The Rev. Amos Brown seconds the call for the Berkeley task force to do its research with care. He is the chair of San Francisco’s National Association for the Advancement of Colored People, and sits on both the city and state reparations committees. Brown thinks the ultimate way to achieve educational equity is reparations in the form of properly funded schools.

“Make all schools first-class, that’s all—and spend the money to do it,” Brown said. “The San Francisco schools on the east side are underfunded. The proof of the pudding will be in the outcomes.”

Vice President Kamala Harris attended Thousand Oaks Elementary School through Berkeley's voluntary busing program. | Jane Tyska/Digital First Media/East Bay Times via Getty Images

California’s task force proposed adding Black students to the state’s school funding formula, which could net hundreds of millions of dollars. Among its other suggestions were eliminating racial bias in standardized testing, offering free tuition to California colleges and universities and systemically reviewing disciplinary records. 

In its draft report, San Francisco’s task force called for the San Francisco Unified School District to establish an Afrocentric K-12 school, commit to pathways for Black students, invest in recruiting Black educators, create partnerships to end the "school-to-prison pipeline" and distribute funding for schools in disrepair, among several recommendations specific to education. 

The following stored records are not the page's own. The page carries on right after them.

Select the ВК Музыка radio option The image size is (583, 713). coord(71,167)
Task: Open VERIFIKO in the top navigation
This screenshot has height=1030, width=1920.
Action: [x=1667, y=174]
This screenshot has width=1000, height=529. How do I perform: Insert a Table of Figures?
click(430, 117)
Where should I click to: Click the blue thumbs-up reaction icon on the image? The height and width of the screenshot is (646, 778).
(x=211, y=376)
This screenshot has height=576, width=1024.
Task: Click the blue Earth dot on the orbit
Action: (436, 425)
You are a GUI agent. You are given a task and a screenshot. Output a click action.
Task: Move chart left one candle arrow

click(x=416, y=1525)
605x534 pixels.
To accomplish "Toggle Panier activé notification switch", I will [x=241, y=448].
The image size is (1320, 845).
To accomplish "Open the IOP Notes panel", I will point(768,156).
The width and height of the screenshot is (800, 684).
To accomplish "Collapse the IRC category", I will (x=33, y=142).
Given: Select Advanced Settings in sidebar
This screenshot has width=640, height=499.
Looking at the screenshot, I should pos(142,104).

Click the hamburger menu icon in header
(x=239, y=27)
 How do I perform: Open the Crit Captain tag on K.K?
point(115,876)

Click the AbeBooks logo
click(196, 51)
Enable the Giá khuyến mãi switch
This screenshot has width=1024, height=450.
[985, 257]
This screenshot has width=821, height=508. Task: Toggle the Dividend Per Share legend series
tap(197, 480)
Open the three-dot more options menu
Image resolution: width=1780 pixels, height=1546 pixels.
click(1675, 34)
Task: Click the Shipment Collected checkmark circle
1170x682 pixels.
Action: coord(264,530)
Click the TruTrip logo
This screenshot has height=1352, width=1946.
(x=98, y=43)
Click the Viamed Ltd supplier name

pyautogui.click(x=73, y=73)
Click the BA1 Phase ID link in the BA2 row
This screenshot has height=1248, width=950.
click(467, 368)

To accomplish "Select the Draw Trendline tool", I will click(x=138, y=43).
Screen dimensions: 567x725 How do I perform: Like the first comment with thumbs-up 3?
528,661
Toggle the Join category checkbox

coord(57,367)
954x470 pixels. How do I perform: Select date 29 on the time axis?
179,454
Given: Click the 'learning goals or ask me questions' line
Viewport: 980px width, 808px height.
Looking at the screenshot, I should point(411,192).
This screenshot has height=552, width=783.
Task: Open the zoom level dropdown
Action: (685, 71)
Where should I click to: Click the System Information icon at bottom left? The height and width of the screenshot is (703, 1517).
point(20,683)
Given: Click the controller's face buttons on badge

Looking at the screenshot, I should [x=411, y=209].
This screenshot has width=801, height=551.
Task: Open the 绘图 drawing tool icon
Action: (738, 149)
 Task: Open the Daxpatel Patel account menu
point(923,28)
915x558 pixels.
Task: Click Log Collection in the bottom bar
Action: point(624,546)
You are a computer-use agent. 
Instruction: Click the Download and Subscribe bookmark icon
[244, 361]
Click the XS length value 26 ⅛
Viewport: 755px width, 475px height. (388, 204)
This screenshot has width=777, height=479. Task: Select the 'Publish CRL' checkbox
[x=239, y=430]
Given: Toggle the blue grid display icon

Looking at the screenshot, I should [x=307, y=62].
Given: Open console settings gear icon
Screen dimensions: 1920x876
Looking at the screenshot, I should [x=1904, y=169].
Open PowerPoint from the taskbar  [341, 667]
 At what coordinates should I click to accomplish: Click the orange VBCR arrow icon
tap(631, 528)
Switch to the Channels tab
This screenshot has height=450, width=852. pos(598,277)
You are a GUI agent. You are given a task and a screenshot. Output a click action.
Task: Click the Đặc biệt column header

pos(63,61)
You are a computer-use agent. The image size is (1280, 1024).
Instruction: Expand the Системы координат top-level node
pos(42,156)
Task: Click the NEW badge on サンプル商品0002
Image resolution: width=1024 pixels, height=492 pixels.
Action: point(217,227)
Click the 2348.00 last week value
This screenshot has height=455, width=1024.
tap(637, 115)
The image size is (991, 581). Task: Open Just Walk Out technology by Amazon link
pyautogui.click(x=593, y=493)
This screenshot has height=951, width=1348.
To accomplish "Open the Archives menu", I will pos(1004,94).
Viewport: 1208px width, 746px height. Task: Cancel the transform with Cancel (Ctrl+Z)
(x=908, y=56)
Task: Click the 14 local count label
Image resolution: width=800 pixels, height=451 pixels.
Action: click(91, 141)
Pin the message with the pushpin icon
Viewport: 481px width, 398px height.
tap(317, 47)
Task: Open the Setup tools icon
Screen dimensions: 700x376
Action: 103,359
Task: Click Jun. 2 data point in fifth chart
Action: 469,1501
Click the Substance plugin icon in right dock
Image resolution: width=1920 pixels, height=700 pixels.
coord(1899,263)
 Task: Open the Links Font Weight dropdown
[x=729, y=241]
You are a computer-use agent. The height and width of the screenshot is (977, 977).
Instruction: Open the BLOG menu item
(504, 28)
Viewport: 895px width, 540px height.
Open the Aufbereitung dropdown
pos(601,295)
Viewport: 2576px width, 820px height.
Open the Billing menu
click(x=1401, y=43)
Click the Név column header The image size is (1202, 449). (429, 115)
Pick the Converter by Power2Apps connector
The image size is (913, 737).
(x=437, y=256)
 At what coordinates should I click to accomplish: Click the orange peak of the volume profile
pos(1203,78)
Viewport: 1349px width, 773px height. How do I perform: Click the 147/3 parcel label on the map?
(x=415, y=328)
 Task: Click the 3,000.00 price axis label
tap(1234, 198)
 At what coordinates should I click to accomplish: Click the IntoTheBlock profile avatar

“Although we have made progress in our efforts to reach each and every SFUSD student, we know that there are still persistent gaps in access, experiences and outcomes of our Black students in our district, city and country,” said spokesperson Laura Dudnick in an email.

Whether other school districts will follow suit remains to be seen. But advocates say that in every jurisdiction over the years, decisions were made that harmed Black residents traced back to slavery in the United States.   

“Every institution has been impacted by the enslavement of African people,” Babitt said. “Every institution in America has its role to play in atoning for these harms. That’s what reparations is about. 

“Why not Berkeley?” she asked. “Why not now?”